WHAT THE EXERCISE ASKS:
Update the data below so that "Task" is replaced by "Goal" and nothing else changes. Leave out the pictures when you write the lines again.

── ENTRIES

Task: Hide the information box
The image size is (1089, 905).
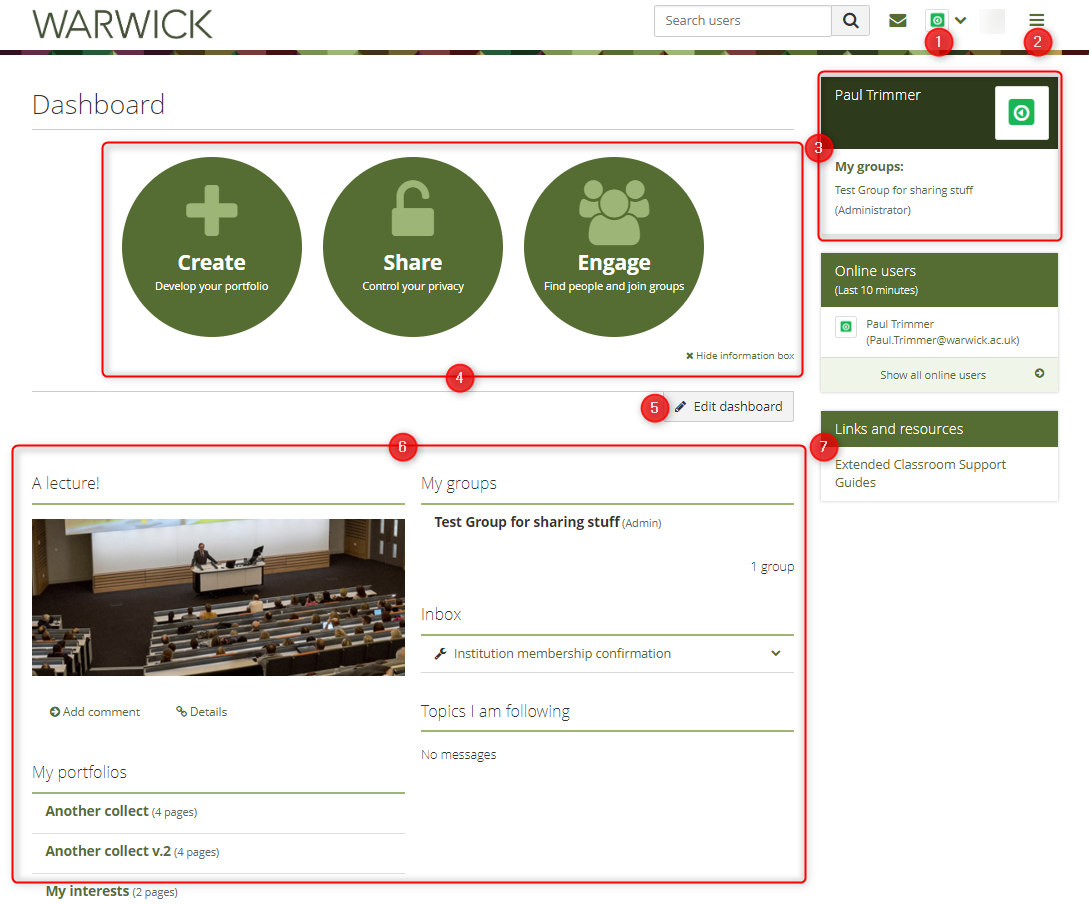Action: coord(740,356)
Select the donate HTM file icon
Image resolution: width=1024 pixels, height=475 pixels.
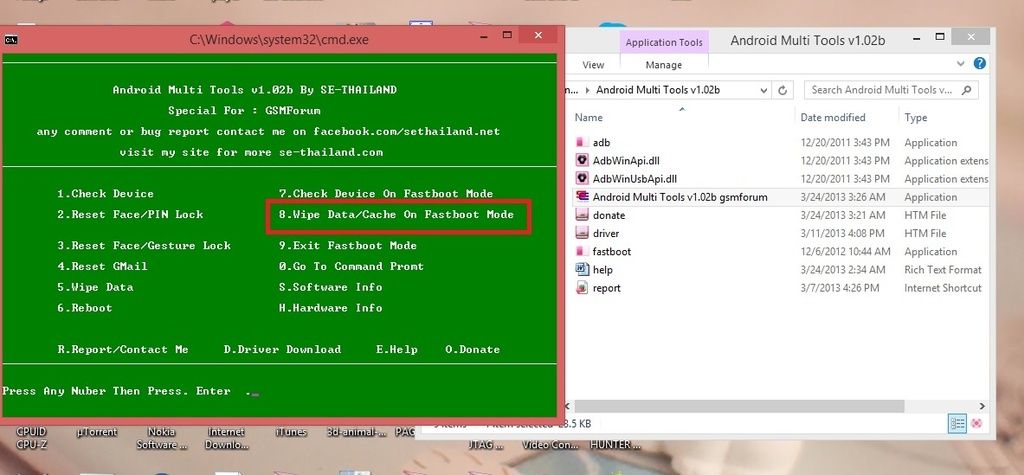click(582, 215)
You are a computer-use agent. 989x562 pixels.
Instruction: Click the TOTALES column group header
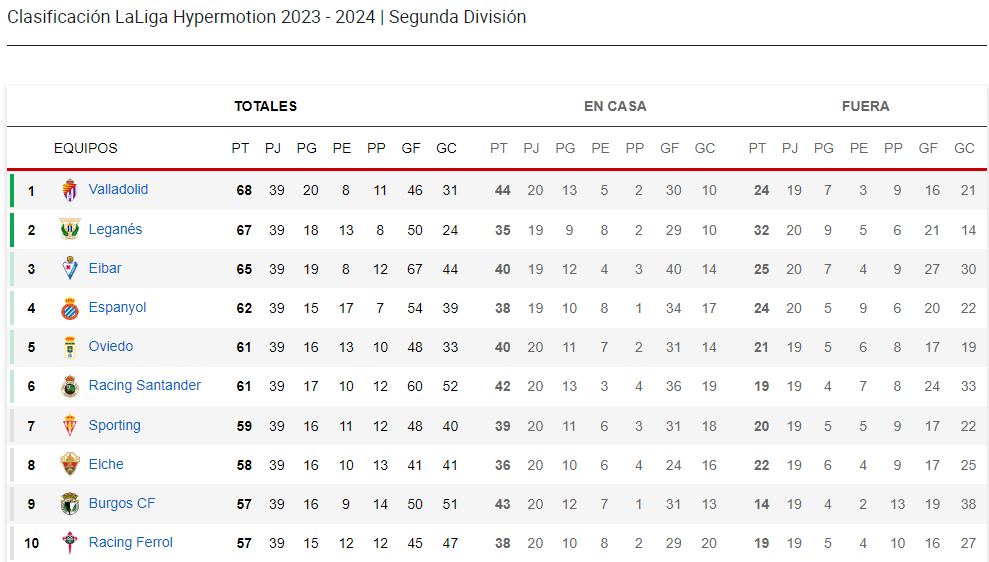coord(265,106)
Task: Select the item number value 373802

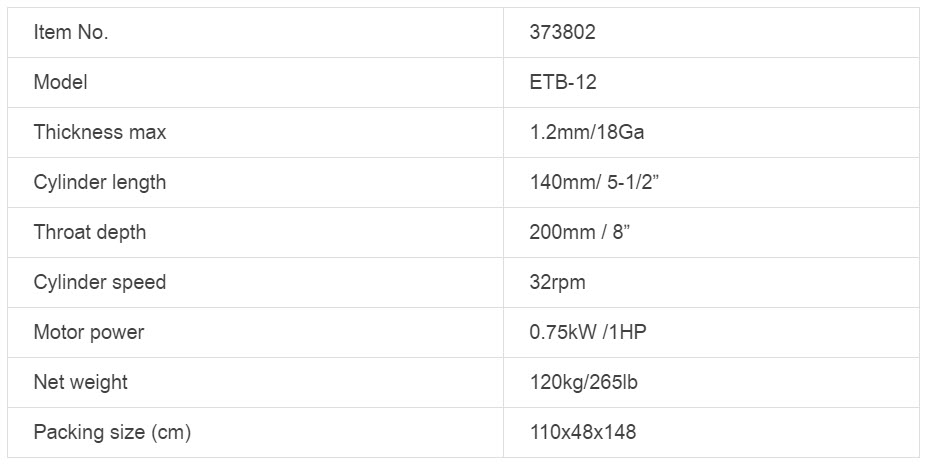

────

EXERCISE RESULT:
Goal: Hide the information box
The image size is (1089, 905).
Action: coord(740,356)
Select the donate HTM file icon
Image resolution: width=1024 pixels, height=475 pixels.
click(582, 215)
You are a computer-use agent. 989x562 pixels.
Instruction: Click the TOTALES column group header
coord(265,106)
Goal: Select the item number value 373802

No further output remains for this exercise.